3600 Miller Road, Flint, MI 48503 • 810-620-8042 • horizonptflint.com

FACING THE SHADOW OF LOSS Time and Living We don’t talk about loss as often as we should. We all are going to lose someone at some point in our lives. I imagine that many of you reading this have already gone through the pain of loss. It’s part of life, but because it’s painful, we don’t usually talk about it. Most people pretend it’s not there, which is why it’s so much harder to deal with loss when we do lose someone we love. One of the most difficult losses I’ve ever faced was when my grandmother passed. She and I were very close, which made the loss that much more painful. At the time, I was already a physical therapist and had opened Horizon PT. I had professional responsibilities to manage, but I wasn’t present mentally. Ultimately, I had to take a little bit of time for some self-reflection. I thought the best thing for me to get over my grandmother’s death was to do the things I enjoyed to take the pain away. I spent a lot of time with my family and tried to keep myself busy. These things help to an extent, but the only thing that really helps you overcome the pain of loss is time. Part of the reason loss is so hard to overcome is because we want it to be over right away. But that’s not possible. When you’re faced with the death of a loved one, there’s an aura of sadness you have to come to terms with. It weighs heavy on every aspect of your life. This is the grieving process, and that process takes time. You have to accept what happened and work through that anger and sadness. Everyone deals with grief differently. There came a point during my grieving process where I felt like I needed to disconnect from everything. This probably wasn’t the healthiest approach. Eventually, I was able to get past the grief with time and living. All I could do was keep living my life and enjoying the moments I had with the people who were still here. Slowly I was able to get away from being upset and get to a place where I could focus on my life and my work. I could do the things that were needed fromme again. It wasn’t an easy process — in fact, it was a very hard, long process — but it wasn’t something I could avoid. I wanted to talk about loss this month because I know there are people out there who are in the middle of that aura of sadness, struggling beneath their grief. I want to let them know that it’s okay to feel however they are feeling right now. The pain of loss is not a weakness.

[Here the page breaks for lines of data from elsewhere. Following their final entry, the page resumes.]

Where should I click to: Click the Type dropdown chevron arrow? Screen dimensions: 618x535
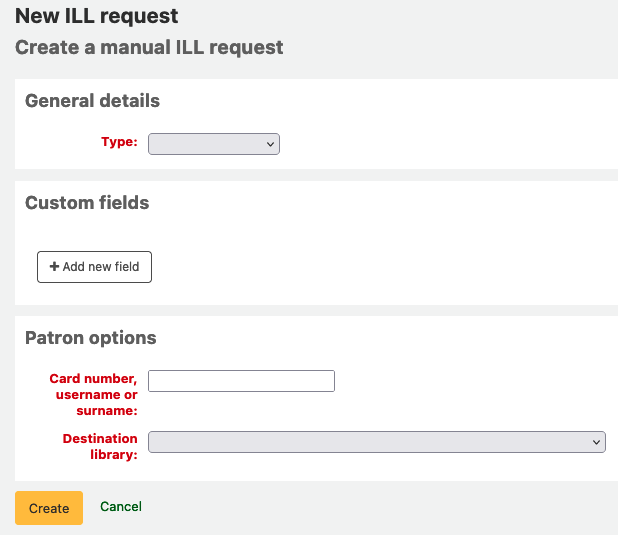point(270,145)
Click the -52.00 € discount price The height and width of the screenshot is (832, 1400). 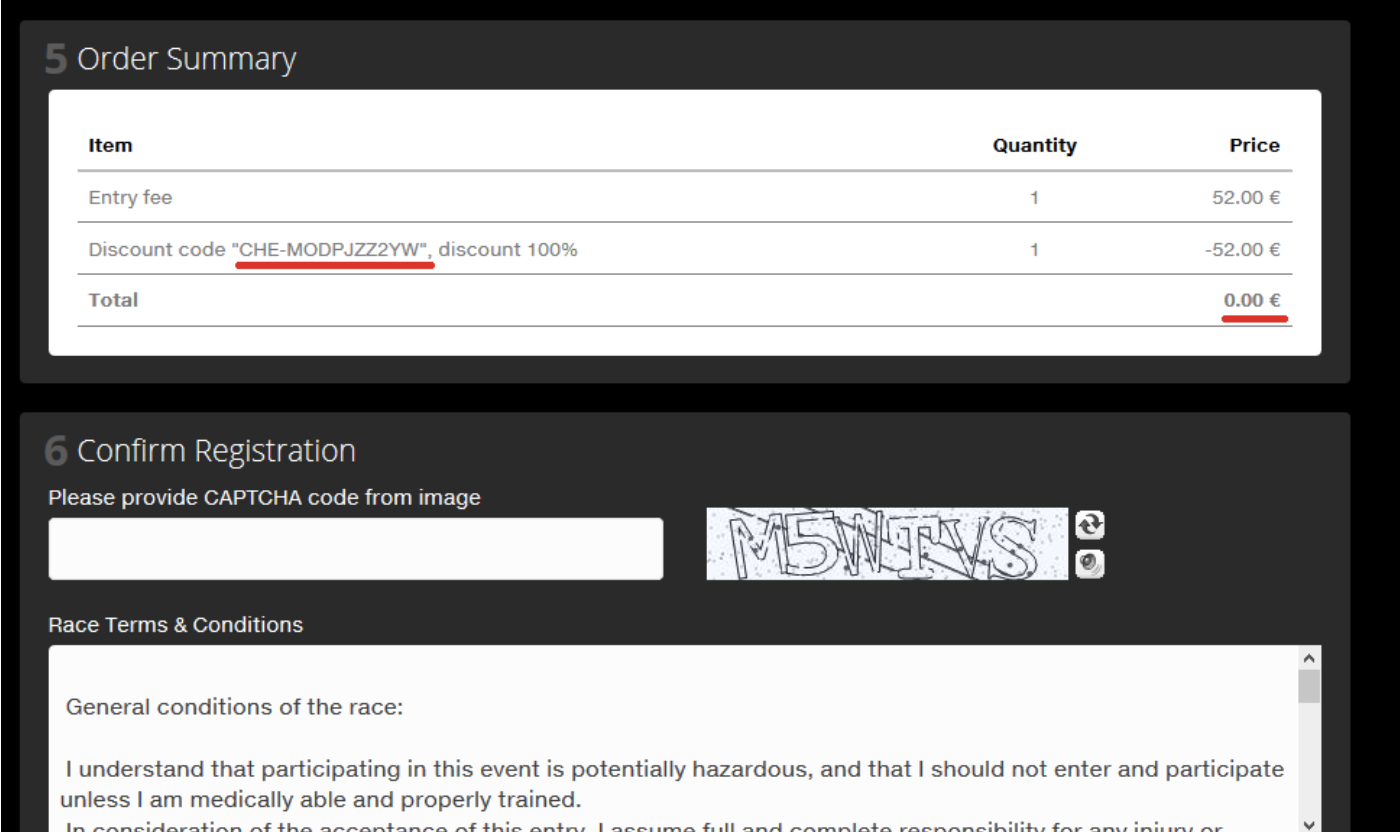[1242, 249]
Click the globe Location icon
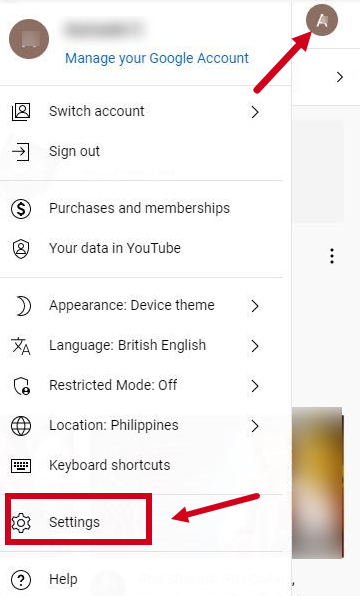360x596 pixels. 21,426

If you are struggling to get through each day, my biggest advice would be to find what makes you happy and give yourself permission to continue enjoying those things. Once you identify these things, make sure you still stay connected with your family. Loss affects everybody, and there are other people who need you right now. Make sure you’re there for each other. The last thing to help deal with grief is to get it off your chest. No matter howmuch it hurts, you need to talk about your pain and loss with other people. If you feel like you can’t talk to friends or family, find a support group. The only way to deal with the situation is to address it. If you push it down and pretend you’re fine, then that pain is going to express itself in unhealthy ways. Make sure you give yourself time to address what needs to be addressed. “Part of the reason loss is so hard to overcome is because we want it to be over right away.”

Loss is inevitable, so let’s talk about our loss more and remind each other that we don’t have to go through it alone.